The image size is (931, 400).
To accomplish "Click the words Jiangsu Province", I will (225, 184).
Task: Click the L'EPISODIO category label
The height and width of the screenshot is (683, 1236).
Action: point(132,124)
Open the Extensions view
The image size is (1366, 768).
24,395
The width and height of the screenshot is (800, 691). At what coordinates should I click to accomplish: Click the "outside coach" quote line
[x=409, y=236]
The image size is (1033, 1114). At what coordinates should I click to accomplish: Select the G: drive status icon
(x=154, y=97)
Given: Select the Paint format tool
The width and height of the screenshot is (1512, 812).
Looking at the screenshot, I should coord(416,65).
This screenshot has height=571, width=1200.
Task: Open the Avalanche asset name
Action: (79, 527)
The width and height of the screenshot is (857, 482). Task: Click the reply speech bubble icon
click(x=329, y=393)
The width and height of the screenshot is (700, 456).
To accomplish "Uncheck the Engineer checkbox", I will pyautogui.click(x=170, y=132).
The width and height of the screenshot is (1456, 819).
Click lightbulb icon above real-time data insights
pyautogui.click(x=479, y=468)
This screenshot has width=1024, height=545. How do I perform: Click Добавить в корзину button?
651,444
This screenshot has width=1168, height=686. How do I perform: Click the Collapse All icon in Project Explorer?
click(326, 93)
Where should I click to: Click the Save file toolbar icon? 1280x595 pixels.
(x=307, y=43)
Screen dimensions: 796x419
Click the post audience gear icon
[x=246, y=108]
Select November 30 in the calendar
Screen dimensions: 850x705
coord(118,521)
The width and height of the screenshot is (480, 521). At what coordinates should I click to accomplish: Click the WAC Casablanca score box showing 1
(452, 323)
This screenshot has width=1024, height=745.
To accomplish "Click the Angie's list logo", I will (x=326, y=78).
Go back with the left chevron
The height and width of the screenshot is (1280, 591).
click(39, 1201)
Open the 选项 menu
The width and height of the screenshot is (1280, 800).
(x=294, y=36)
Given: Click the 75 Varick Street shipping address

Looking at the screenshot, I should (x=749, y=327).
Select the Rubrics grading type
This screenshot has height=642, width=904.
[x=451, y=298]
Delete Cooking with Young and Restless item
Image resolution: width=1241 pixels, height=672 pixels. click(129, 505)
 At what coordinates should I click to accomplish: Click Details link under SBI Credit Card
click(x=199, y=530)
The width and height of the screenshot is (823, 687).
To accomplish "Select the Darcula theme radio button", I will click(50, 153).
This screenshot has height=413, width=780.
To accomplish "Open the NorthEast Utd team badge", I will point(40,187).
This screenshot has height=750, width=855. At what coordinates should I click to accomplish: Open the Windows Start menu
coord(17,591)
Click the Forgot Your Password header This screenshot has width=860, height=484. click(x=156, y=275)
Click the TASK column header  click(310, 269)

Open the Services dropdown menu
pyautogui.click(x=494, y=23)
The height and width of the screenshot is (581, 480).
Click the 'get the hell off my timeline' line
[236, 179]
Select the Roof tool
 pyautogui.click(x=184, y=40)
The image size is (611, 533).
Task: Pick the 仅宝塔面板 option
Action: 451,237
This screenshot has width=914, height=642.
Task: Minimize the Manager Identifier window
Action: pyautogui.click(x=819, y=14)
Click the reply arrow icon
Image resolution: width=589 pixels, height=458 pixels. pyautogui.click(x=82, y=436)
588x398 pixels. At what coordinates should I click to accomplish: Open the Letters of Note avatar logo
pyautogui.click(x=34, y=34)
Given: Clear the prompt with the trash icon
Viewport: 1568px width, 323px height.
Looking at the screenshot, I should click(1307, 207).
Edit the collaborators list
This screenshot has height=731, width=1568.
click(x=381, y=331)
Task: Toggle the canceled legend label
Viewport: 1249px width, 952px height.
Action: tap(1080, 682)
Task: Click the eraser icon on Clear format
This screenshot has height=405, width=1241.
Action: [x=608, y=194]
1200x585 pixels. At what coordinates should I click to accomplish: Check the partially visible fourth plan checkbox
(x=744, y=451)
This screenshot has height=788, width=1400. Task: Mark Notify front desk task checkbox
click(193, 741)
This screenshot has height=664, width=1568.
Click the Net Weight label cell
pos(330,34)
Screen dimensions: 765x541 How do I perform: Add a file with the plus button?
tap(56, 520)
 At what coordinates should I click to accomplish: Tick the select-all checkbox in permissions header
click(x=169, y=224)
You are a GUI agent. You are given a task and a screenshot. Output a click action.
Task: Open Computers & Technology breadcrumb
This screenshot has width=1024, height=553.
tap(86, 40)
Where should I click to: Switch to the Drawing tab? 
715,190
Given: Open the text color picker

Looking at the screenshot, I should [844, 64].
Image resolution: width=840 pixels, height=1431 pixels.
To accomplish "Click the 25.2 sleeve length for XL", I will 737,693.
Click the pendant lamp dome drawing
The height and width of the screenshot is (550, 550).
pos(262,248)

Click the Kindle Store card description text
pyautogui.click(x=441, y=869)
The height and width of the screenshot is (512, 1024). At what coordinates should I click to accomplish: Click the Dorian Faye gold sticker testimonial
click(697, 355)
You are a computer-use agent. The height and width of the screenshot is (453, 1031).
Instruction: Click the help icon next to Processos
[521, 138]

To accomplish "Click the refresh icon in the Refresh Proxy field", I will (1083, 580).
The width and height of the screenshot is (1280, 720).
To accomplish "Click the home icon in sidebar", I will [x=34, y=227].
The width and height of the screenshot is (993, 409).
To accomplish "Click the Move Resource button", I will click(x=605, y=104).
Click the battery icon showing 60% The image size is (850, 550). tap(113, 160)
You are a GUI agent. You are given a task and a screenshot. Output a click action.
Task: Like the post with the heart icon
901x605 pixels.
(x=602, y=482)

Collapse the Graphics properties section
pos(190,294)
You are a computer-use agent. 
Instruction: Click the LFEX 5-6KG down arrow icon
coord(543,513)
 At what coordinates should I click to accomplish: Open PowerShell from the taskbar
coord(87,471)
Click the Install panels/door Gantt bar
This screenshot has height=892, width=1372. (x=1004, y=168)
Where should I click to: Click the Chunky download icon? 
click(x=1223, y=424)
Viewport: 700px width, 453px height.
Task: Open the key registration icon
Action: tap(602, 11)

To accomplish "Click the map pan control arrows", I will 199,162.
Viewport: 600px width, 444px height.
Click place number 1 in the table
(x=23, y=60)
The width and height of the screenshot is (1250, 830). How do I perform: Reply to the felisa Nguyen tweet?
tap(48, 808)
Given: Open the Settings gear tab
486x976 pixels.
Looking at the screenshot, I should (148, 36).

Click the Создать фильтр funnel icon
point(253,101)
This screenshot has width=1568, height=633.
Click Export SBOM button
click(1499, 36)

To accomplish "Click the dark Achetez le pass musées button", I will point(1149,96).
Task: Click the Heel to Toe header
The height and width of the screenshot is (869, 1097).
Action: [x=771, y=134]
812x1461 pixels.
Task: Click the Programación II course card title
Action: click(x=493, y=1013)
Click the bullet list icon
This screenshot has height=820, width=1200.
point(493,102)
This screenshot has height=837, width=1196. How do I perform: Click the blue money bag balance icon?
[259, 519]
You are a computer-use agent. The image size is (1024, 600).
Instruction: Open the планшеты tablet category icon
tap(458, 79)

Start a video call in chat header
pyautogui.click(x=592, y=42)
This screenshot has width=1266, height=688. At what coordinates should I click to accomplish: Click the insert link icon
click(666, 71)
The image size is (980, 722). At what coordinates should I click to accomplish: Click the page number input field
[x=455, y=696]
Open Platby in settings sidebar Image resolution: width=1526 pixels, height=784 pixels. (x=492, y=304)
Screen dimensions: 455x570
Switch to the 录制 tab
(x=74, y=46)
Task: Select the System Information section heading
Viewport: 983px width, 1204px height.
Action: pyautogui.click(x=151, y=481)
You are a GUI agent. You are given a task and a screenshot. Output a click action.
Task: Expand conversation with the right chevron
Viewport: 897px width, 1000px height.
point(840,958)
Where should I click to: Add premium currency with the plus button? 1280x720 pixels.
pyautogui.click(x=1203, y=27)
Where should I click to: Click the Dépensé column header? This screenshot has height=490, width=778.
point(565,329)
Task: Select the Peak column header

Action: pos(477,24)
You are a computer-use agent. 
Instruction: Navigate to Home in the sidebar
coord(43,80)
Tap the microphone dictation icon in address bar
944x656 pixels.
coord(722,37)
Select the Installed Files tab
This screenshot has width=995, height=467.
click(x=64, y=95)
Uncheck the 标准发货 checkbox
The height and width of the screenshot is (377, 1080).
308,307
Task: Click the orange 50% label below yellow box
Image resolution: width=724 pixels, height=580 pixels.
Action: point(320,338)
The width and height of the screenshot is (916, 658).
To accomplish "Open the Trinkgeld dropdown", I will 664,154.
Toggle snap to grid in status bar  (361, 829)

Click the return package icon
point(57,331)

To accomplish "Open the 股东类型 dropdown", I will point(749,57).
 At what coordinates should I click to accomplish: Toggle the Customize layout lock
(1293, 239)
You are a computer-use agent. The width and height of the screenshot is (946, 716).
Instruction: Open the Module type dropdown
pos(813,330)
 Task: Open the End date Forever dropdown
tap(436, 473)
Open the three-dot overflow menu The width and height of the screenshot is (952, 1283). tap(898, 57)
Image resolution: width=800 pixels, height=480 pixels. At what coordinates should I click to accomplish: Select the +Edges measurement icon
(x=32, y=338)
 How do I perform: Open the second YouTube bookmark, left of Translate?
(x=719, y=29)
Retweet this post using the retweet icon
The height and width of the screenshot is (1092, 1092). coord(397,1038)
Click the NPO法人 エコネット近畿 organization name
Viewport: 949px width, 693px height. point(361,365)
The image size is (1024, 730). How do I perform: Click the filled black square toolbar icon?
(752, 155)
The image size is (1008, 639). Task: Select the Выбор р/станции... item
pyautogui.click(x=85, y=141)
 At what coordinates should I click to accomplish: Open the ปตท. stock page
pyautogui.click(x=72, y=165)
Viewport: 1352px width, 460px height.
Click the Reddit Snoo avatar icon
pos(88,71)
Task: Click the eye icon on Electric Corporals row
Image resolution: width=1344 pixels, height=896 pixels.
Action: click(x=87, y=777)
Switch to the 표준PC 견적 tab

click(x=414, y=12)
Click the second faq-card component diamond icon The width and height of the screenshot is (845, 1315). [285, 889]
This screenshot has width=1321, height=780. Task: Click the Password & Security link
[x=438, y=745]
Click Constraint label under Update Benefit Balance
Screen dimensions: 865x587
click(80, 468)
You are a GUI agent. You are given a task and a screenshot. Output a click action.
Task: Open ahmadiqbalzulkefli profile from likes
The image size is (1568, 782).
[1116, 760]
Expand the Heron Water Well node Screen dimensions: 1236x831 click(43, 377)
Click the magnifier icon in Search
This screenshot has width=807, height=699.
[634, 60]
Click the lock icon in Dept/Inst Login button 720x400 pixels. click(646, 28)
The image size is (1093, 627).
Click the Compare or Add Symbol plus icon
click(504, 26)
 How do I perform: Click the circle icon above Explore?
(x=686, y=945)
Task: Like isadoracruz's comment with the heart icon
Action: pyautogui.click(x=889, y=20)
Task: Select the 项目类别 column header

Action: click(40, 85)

++++++++

-- Exercise --
If a line in the records holds the word "Clear", count it, then give only the total.

-- Result below --
2